— What the exercise asks —
Keep every character as it is and output all of the records.

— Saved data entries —
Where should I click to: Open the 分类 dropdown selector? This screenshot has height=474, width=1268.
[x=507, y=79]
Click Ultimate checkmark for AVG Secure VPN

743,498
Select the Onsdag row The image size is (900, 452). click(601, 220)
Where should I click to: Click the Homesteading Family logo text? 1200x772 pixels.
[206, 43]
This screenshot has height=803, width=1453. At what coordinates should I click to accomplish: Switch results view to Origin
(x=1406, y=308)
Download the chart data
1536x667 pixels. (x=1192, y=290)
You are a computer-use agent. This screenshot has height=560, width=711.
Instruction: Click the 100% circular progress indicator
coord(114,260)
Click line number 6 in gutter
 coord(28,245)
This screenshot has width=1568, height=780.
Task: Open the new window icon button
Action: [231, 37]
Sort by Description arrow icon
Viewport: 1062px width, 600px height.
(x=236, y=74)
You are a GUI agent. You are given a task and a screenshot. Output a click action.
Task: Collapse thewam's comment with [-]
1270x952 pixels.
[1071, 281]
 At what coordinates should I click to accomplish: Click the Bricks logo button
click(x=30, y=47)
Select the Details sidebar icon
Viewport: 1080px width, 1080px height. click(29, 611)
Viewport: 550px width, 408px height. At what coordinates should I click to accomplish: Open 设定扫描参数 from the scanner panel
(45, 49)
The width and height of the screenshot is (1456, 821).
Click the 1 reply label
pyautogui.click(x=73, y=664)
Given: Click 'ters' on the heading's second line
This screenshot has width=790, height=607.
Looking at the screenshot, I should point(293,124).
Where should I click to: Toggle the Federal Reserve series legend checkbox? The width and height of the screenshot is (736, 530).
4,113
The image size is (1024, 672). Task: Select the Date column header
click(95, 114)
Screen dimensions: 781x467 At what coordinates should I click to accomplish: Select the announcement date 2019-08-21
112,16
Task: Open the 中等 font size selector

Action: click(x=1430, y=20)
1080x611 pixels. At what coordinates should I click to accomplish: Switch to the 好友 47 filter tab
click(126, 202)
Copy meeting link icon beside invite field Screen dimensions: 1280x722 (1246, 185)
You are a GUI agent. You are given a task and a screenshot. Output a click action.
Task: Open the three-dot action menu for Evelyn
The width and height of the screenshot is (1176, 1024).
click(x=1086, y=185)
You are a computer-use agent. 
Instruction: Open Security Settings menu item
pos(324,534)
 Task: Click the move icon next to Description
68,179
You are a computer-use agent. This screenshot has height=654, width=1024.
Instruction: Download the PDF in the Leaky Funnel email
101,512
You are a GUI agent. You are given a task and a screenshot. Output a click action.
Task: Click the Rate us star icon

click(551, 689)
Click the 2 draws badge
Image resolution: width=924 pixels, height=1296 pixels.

— Response to the task —
Where should I click to: Open the 分类 dropdown selector? This screenshot has height=474, width=1268.
[x=507, y=79]
Click Ultimate checkmark for AVG Secure VPN

743,498
Select the Onsdag row The image size is (900, 452). click(601, 220)
Where should I click to: Click the Homesteading Family logo text? 1200x772 pixels.
[206, 43]
This screenshot has height=803, width=1453. At what coordinates should I click to accomplish: Switch results view to Origin
(x=1406, y=308)
Download the chart data
1536x667 pixels. (x=1192, y=290)
You are a computer-use agent. This screenshot has height=560, width=711.
Instruction: Click the 100% circular progress indicator
coord(114,260)
Click line number 6 in gutter
 coord(28,245)
This screenshot has width=1568, height=780.
Task: Open the new window icon button
Action: [231, 37]
Sort by Description arrow icon
Viewport: 1062px width, 600px height.
(x=236, y=74)
You are a GUI agent. You are given a task and a screenshot. Output a click action.
Task: Collapse thewam's comment with [-]
1270x952 pixels.
[1071, 281]
 At what coordinates should I click to accomplish: Click the Bricks logo button
click(x=30, y=47)
Select the Details sidebar icon
Viewport: 1080px width, 1080px height. click(29, 611)
Viewport: 550px width, 408px height. At what coordinates should I click to accomplish: Open 设定扫描参数 from the scanner panel
(45, 49)
The width and height of the screenshot is (1456, 821).
Click the 1 reply label
pyautogui.click(x=73, y=664)
Given: Click 'ters' on the heading's second line
This screenshot has width=790, height=607.
Looking at the screenshot, I should point(293,124).
Where should I click to: Toggle the Federal Reserve series legend checkbox? The width and height of the screenshot is (736, 530).
4,113
The image size is (1024, 672). Task: Select the Date column header
click(95, 114)
Screen dimensions: 781x467 At what coordinates should I click to accomplish: Select the announcement date 2019-08-21
112,16
Task: Open the 中等 font size selector

Action: click(x=1430, y=20)
1080x611 pixels. At what coordinates should I click to accomplish: Switch to the 好友 47 filter tab
click(126, 202)
Copy meeting link icon beside invite field Screen dimensions: 1280x722 (1246, 185)
You are a GUI agent. You are given a task and a screenshot. Output a click action.
Task: Open the three-dot action menu for Evelyn
The width and height of the screenshot is (1176, 1024).
click(x=1086, y=185)
You are a computer-use agent. 
Instruction: Open Security Settings menu item
pos(324,534)
 Task: Click the move icon next to Description
68,179
You are a computer-use agent. This screenshot has height=654, width=1024.
Instruction: Download the PDF in the Leaky Funnel email
101,512
You are a GUI agent. You are given a task and a screenshot. Output a click action.
Task: Click the Rate us star icon

click(551, 689)
Click the 2 draws badge
Image resolution: width=924 pixels, height=1296 pixels.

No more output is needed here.